[Stored data]
++++++
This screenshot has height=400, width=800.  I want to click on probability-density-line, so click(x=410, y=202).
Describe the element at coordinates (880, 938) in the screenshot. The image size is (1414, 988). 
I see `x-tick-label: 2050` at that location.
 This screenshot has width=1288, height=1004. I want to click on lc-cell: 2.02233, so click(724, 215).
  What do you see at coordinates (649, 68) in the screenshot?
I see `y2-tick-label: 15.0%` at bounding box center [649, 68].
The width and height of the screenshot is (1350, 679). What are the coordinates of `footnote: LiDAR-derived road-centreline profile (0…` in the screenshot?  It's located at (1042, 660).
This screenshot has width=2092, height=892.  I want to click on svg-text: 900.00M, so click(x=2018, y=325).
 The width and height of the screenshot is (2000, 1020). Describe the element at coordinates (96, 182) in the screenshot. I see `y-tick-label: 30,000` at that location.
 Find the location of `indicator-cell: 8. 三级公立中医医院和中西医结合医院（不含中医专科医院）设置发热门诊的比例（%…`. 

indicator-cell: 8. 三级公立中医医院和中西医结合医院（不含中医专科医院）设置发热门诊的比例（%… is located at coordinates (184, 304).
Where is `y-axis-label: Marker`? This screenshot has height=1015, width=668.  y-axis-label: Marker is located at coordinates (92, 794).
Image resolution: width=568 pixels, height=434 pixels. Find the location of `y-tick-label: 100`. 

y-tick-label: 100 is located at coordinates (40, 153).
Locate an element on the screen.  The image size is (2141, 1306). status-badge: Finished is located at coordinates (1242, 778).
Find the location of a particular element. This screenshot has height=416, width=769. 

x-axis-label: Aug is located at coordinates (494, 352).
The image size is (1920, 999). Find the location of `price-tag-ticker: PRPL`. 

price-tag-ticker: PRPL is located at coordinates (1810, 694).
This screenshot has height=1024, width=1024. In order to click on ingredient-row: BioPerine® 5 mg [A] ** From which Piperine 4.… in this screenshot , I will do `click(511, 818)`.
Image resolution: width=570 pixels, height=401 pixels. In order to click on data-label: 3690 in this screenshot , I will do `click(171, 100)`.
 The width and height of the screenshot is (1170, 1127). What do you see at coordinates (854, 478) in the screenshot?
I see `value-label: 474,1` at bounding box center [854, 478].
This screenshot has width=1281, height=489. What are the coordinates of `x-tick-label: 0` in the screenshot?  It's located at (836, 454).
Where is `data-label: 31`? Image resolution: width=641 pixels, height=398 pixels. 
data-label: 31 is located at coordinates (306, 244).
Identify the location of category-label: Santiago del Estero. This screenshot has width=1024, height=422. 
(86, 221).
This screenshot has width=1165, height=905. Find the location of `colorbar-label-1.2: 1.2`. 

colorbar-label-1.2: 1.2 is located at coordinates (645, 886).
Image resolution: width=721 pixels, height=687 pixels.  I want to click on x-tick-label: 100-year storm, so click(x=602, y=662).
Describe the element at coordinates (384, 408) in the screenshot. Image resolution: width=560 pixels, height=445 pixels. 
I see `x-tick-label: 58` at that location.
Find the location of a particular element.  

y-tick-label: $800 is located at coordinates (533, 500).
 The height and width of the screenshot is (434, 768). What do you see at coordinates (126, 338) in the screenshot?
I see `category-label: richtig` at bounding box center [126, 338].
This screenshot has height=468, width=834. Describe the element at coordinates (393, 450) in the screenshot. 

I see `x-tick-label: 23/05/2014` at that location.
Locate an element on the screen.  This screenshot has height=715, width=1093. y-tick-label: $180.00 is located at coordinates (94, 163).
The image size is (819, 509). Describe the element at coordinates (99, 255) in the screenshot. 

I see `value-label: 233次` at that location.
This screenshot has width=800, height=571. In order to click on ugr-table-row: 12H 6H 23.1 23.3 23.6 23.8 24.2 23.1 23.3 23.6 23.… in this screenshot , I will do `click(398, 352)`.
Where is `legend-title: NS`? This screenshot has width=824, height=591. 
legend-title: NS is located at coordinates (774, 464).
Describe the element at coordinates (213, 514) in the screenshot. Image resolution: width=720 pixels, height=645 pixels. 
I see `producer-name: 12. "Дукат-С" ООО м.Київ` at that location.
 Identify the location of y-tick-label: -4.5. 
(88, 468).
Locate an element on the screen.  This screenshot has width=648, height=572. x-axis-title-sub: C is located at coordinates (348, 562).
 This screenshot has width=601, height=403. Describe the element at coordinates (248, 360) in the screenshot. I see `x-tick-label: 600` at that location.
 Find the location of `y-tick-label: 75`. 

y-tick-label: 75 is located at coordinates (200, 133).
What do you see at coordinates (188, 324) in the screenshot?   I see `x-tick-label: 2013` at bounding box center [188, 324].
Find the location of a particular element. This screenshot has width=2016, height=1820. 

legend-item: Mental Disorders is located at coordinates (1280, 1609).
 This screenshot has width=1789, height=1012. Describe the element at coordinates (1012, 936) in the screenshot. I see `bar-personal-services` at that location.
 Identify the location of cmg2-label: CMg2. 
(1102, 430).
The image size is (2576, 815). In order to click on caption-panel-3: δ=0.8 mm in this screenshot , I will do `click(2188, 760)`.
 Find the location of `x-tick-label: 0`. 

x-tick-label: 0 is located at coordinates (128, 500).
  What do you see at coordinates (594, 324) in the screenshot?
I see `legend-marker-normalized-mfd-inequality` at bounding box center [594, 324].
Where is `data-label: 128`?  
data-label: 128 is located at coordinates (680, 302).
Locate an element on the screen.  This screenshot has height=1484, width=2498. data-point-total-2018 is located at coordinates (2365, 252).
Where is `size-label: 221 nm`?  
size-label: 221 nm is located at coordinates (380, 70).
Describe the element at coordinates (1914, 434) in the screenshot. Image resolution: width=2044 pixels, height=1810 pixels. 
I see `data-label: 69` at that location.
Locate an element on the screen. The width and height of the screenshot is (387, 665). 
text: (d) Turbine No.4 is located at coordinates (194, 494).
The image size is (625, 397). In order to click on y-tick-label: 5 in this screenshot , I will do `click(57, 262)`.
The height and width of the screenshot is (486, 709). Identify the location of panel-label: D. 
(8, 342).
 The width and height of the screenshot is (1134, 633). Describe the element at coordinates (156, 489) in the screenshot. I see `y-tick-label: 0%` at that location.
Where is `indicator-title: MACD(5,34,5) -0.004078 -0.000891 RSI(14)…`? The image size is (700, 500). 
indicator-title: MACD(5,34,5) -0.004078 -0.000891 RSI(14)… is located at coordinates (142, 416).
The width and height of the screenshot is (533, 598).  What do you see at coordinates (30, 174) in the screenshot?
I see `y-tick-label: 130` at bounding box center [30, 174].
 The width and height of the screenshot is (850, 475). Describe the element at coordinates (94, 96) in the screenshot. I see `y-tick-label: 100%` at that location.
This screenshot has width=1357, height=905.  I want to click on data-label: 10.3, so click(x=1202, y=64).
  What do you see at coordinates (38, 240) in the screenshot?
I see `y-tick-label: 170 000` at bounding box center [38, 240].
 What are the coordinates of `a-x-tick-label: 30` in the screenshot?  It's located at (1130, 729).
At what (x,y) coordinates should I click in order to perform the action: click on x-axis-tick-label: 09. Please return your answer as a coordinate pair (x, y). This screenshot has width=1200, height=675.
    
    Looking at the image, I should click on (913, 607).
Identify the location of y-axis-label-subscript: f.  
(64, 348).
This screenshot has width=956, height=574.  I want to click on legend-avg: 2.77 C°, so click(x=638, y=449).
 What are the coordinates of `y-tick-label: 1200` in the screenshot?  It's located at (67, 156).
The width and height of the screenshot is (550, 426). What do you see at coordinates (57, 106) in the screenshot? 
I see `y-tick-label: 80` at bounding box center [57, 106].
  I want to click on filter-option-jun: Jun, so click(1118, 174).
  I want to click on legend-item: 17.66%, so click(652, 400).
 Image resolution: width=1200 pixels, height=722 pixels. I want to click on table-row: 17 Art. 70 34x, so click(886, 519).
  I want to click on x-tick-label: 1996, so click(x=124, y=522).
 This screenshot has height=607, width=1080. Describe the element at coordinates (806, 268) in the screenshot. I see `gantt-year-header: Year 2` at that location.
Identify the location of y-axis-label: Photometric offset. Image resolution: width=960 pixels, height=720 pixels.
++++++
Exercise aim:
Render the lines from the one containing "is (700, 500)." through the one containing "at (67, 156).", both included, as a Markdown table. Use the columns Number and Line, and omit blank lines.

Solution to this exercise:
| Number | Line |
|---|---|
| 1 | Where is `indicator-title: MACD(5,34,5) -0.004078 -0.000891 RSI(14)…`? The image size is (700, 500).  |
| 2 | indicator-title: MACD(5,34,5) -0.004078 -0.000891 RSI(14)… is located at coordinates (142, 416). |
| 3 | The width and height of the screenshot is (533, 598).  What do you see at coordinates (30, 174) in the screenshot? |
| 4 | I see `y-tick-label: 130` at bounding box center [30, 174]. |
| 5 |  The width and height of the screenshot is (850, 475). Describe the element at coordinates (94, 96) in the screenshot. I see `y-tick-label: 100%` at that location. |
| 6 | This screenshot has width=1357, height=905.  I want to click on data-label: 10.3, so click(x=1202, y=64). |
| 7 |   What do you see at coordinates (38, 240) in the screenshot? |
| 8 | I see `y-tick-label: 170 000` at bounding box center [38, 240]. |
| 9 |  What are the coordinates of `a-x-tick-label: 30` in the screenshot?  It's located at (1130, 729). |
| 10 | At what (x,y) coordinates should I click in order to perform the action: click on x-axis-tick-label: 09. Please return your answer as a coordinate pair (x, y). This screenshot has width=1200, height=675. |
| 11 |     Looking at the image, I should click on (913, 607). |
| 12 | Identify the location of y-axis-label-subscript: f.   |
| 13 | (64, 348). |
| 14 | This screenshot has width=956, height=574.  I want to click on legend-avg: 2.77 C°, so click(x=638, y=449). |
| 15 |  What are the coordinates of `y-tick-label: 1200` in the screenshot?  It's located at (67, 156). |